A ruling by the court of appeal yesterday has opened the way for scores of the most dangerous prisoners in custody to claim the right to be released and five-figure compensation from the Home Office.
Only a stay granted by the judges, for the home secretary to appeal to the House of Lords, has stopped more than 100 inmates being freed immediately.
Three appeal judges, Lords Justices Longmore, Scott Baker and Hughes, allowed an appeal by an arsonist serving 10 years who said he was entitled to unconditional release after three-quarters of his sentence and could not be returned to jail. If the House of Lords upholds the appeal court's decision, Paul Stellato, 35, jailed for offences including arson with intent to endanger life, will be able to claim damages estimated at about ?25,000 for being unlawfully held for nearly a year after his sentence should have ended. Lawyers estimate there could be more than a hundred other prisoners in the same position.
Phillippa Kaufmann, representing Stellato, successfully applied for conditional bail for her client when the judges imposed the stay. She told them that any other prisoner in the same position would be able to apply for habeas corpus immediately, quoting the judges' ruling that their imprisonment was unlawful.
Parishil Patel, representing the home secretary, immediately applied for a stay when the judges ruled that prisoners such as Stellato were being held unlawfully and were entitled to immediate release. He told the judges: "We are talking about people who are the most dangerous in the system ... The total might be small, but it is not as small as your lordships think."

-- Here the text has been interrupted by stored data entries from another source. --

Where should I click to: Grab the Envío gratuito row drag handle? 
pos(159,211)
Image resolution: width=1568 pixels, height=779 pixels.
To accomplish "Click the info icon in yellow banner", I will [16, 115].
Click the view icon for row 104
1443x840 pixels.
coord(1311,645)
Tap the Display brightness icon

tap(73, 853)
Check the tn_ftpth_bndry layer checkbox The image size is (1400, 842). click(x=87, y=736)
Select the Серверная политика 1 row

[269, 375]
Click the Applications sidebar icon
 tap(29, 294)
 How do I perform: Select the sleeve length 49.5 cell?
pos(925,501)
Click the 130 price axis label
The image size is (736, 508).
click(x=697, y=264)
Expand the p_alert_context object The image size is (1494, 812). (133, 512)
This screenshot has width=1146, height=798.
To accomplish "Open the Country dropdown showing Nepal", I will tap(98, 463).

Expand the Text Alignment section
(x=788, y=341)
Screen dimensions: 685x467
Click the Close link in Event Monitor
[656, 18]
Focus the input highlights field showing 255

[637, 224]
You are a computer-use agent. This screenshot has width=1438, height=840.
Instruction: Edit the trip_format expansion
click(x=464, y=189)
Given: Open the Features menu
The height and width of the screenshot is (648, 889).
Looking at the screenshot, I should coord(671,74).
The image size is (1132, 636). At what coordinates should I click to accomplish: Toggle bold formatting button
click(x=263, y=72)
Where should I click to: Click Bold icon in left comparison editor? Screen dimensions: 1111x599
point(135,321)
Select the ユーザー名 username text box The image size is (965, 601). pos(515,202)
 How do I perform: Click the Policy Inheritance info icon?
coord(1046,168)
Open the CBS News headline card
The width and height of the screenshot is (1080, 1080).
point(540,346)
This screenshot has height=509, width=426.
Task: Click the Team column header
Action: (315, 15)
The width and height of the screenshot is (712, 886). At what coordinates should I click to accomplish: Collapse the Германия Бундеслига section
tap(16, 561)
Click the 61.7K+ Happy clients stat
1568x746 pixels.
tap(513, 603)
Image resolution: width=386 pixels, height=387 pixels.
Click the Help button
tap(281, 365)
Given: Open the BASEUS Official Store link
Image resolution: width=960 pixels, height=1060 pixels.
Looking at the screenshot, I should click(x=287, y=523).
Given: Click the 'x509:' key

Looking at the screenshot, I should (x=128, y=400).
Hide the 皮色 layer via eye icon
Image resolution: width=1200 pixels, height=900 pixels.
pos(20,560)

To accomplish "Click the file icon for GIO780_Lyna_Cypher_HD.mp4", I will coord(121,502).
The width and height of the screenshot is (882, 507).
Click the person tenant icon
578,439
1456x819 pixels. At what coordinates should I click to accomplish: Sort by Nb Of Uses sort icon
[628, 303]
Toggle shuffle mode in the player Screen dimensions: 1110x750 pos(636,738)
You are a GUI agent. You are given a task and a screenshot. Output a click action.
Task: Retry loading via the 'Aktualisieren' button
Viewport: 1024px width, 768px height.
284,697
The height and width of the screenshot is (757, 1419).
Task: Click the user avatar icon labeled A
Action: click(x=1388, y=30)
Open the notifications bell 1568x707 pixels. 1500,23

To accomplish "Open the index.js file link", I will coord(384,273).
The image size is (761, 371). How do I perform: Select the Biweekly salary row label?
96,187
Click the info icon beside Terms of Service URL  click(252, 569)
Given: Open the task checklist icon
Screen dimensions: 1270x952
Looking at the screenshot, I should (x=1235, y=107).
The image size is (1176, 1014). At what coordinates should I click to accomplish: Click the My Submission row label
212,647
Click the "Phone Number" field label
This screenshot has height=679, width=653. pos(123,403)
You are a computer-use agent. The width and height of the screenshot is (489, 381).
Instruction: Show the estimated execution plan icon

The appeal court ruled that prisoners jailed before 1998 are subject to the conditions of the 1991 Criminal Justice Act, under which prisoners are released after three-quarters of their sentence but are not subject to a licence and therefore cannot be summoned back to jail.
A Prison Service spokeswoman said: "The court has ordered the release of this individual. Obviously we will comply with this order but since we disagree with this judgment, the home secretary has instructed that we appeal against it to the House of Lords."
Stellato was released from custody in February 2005 at the two-thirds point of his sentence. But on the same day he was recalled for breach of his licence, released again in June 2005, and then in August his licence was again revoked.
Lord Justice Scott Baker said Stellato should have been released unconditionally as he was entitled to be under the 1991 legislation. He was not subject to any licence and could not therefore have been in breach of it. The Home Office argued that changes to sentencing brought in by the Criminal Justice Act 2003 applied to Stellato, but the judge said there was no obvious reason why parliament would have sought to disadvantage this group of prisoners when that was enacted.
David Davis, the shadow home secretary, said: "Yet again we see the consequences of hasty and ill-thought-out legislation which the government has got wrong."